=== Data listing ===
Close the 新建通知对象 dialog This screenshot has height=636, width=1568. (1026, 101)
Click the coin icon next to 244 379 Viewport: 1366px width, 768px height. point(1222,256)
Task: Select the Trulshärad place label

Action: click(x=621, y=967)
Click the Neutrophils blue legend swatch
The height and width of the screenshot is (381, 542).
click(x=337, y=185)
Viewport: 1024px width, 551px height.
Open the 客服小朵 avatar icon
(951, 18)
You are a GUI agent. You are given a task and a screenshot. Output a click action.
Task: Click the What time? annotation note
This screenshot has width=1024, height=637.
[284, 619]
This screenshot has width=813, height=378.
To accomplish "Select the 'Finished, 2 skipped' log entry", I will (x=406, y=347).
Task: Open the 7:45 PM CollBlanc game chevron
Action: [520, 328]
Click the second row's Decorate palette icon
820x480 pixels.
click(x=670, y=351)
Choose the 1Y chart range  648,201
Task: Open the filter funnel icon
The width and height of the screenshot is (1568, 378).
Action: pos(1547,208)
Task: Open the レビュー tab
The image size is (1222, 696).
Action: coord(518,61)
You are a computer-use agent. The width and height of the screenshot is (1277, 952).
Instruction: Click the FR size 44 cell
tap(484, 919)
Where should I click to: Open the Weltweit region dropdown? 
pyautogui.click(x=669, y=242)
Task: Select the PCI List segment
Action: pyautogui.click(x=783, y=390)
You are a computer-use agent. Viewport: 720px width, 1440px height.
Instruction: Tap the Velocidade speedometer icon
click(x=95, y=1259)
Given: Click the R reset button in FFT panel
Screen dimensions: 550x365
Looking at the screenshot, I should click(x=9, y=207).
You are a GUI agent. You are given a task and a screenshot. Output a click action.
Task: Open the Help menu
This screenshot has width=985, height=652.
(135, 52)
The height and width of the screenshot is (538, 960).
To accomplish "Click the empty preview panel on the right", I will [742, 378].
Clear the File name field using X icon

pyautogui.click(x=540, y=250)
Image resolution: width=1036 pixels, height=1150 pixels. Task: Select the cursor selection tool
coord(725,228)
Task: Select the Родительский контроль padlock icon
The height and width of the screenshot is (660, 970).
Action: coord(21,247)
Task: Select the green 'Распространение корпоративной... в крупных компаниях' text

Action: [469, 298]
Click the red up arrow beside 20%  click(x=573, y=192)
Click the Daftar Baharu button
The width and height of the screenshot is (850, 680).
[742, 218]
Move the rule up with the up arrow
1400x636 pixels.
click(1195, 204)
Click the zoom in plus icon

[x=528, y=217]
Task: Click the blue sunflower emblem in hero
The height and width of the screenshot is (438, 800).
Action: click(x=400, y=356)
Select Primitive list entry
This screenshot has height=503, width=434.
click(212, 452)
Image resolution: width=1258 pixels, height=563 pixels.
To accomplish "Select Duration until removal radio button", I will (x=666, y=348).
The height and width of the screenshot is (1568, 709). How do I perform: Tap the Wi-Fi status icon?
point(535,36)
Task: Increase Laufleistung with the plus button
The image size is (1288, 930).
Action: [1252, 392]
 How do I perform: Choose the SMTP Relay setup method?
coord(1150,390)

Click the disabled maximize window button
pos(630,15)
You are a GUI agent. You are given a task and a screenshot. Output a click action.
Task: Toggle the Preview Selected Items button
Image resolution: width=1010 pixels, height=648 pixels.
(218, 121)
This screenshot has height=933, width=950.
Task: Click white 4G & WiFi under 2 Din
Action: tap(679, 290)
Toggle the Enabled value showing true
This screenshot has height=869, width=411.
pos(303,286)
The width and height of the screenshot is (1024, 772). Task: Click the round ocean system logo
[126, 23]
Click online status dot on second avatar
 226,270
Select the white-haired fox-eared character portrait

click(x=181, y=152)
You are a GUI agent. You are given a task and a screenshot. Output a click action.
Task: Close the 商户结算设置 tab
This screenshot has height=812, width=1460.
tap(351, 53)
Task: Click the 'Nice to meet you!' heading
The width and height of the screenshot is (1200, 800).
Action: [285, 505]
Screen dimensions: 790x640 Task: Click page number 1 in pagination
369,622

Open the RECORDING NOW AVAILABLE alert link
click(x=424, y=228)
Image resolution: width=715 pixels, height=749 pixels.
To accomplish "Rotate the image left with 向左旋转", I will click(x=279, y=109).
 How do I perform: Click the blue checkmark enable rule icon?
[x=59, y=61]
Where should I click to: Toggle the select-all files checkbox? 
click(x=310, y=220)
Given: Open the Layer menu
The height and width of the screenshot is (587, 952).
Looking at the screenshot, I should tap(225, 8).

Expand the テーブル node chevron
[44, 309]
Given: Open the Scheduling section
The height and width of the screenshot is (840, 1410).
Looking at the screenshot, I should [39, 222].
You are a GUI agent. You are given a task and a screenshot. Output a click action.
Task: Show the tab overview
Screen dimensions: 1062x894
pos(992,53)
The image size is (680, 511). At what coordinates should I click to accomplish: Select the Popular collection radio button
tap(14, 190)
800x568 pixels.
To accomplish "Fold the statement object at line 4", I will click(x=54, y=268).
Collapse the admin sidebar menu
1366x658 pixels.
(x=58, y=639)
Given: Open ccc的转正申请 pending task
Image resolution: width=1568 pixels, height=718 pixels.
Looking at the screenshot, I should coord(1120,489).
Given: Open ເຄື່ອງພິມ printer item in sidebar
===
Problem description:
The material above must be written out again in full, exactly.

Response to this task:
Close the 新建通知对象 dialog This screenshot has height=636, width=1568. (1026, 101)
Click the coin icon next to 244 379 Viewport: 1366px width, 768px height. point(1222,256)
Task: Select the Trulshärad place label

Action: click(x=621, y=967)
Click the Neutrophils blue legend swatch
The height and width of the screenshot is (381, 542).
click(x=337, y=185)
Viewport: 1024px width, 551px height.
Open the 客服小朵 avatar icon
(951, 18)
You are a GUI agent. You are given a task and a screenshot. Output a click action.
Task: Click the What time? annotation note
This screenshot has width=1024, height=637.
[284, 619]
This screenshot has width=813, height=378.
To accomplish "Select the 'Finished, 2 skipped' log entry", I will (x=406, y=347).
Task: Open the 7:45 PM CollBlanc game chevron
Action: [520, 328]
Click the second row's Decorate palette icon
820x480 pixels.
click(x=670, y=351)
Choose the 1Y chart range  648,201
Task: Open the filter funnel icon
The width and height of the screenshot is (1568, 378).
Action: pos(1547,208)
Task: Open the レビュー tab
The image size is (1222, 696).
Action: coord(518,61)
You are a computer-use agent. The width and height of the screenshot is (1277, 952).
Instruction: Click the FR size 44 cell
tap(484, 919)
Where should I click to: Open the Weltweit region dropdown? 
pyautogui.click(x=669, y=242)
Task: Select the PCI List segment
Action: pyautogui.click(x=783, y=390)
You are a computer-use agent. Viewport: 720px width, 1440px height.
Instruction: Tap the Velocidade speedometer icon
click(x=95, y=1259)
Given: Click the R reset button in FFT panel
Screen dimensions: 550x365
Looking at the screenshot, I should click(x=9, y=207).
You are a GUI agent. You are given a task and a screenshot. Output a click action.
Task: Open the Help menu
This screenshot has width=985, height=652.
(135, 52)
The height and width of the screenshot is (538, 960).
To accomplish "Click the empty preview panel on the right", I will [742, 378].
Clear the File name field using X icon

pyautogui.click(x=540, y=250)
Image resolution: width=1036 pixels, height=1150 pixels. Task: Select the cursor selection tool
coord(725,228)
Task: Select the Родительский контроль padlock icon
The height and width of the screenshot is (660, 970).
Action: coord(21,247)
Task: Select the green 'Распространение корпоративной... в крупных компаниях' text

Action: [469, 298]
Click the red up arrow beside 20%  click(x=573, y=192)
Click the Daftar Baharu button
The width and height of the screenshot is (850, 680).
[742, 218]
Move the rule up with the up arrow
1400x636 pixels.
click(1195, 204)
Click the zoom in plus icon

[x=528, y=217]
Task: Click the blue sunflower emblem in hero
The height and width of the screenshot is (438, 800).
Action: click(x=400, y=356)
Select Primitive list entry
This screenshot has height=503, width=434.
click(212, 452)
Image resolution: width=1258 pixels, height=563 pixels.
To accomplish "Select Duration until removal radio button", I will (x=666, y=348).
The height and width of the screenshot is (1568, 709). How do I perform: Tap the Wi-Fi status icon?
point(535,36)
Task: Increase Laufleistung with the plus button
The image size is (1288, 930).
Action: [1252, 392]
 How do I perform: Choose the SMTP Relay setup method?
coord(1150,390)

Click the disabled maximize window button
pos(630,15)
You are a GUI agent. You are given a task and a screenshot. Output a click action.
Task: Toggle the Preview Selected Items button
Image resolution: width=1010 pixels, height=648 pixels.
(218, 121)
This screenshot has height=933, width=950.
Task: Click white 4G & WiFi under 2 Din
Action: tap(679, 290)
Toggle the Enabled value showing true
This screenshot has height=869, width=411.
pos(303,286)
The width and height of the screenshot is (1024, 772). Task: Click the round ocean system logo
[126, 23]
Click online status dot on second avatar
 226,270
Select the white-haired fox-eared character portrait

click(x=181, y=152)
You are a GUI agent. You are given a task and a screenshot. Output a click action.
Task: Close the 商户结算设置 tab
This screenshot has height=812, width=1460.
tap(351, 53)
Task: Click the 'Nice to meet you!' heading
The width and height of the screenshot is (1200, 800).
Action: [285, 505]
Screen dimensions: 790x640 Task: Click page number 1 in pagination
369,622

Open the RECORDING NOW AVAILABLE alert link
click(x=424, y=228)
Image resolution: width=715 pixels, height=749 pixels.
To accomplish "Rotate the image left with 向左旋转", I will click(x=279, y=109).
 How do I perform: Click the blue checkmark enable rule icon?
[x=59, y=61]
Where should I click to: Toggle the select-all files checkbox? 
click(x=310, y=220)
Given: Open the Layer menu
The height and width of the screenshot is (587, 952).
Looking at the screenshot, I should tap(225, 8).

Expand the テーブル node chevron
[44, 309]
Given: Open the Scheduling section
The height and width of the screenshot is (840, 1410).
Looking at the screenshot, I should [39, 222].
You are a GUI agent. You are given a task and a screenshot. Output a click action.
Task: Show the tab overview
Screen dimensions: 1062x894
pos(992,53)
The image size is (680, 511). At what coordinates should I click to accomplish: Select the Popular collection radio button
tap(14, 190)
800x568 pixels.
To accomplish "Fold the statement object at line 4", I will click(x=54, y=268).
Collapse the admin sidebar menu
1366x658 pixels.
(x=58, y=639)
Given: Open ccc的转正申请 pending task
Image resolution: width=1568 pixels, height=718 pixels.
Looking at the screenshot, I should coord(1120,489).
Given: Open ເຄື່ອງພິມ printer item in sidebar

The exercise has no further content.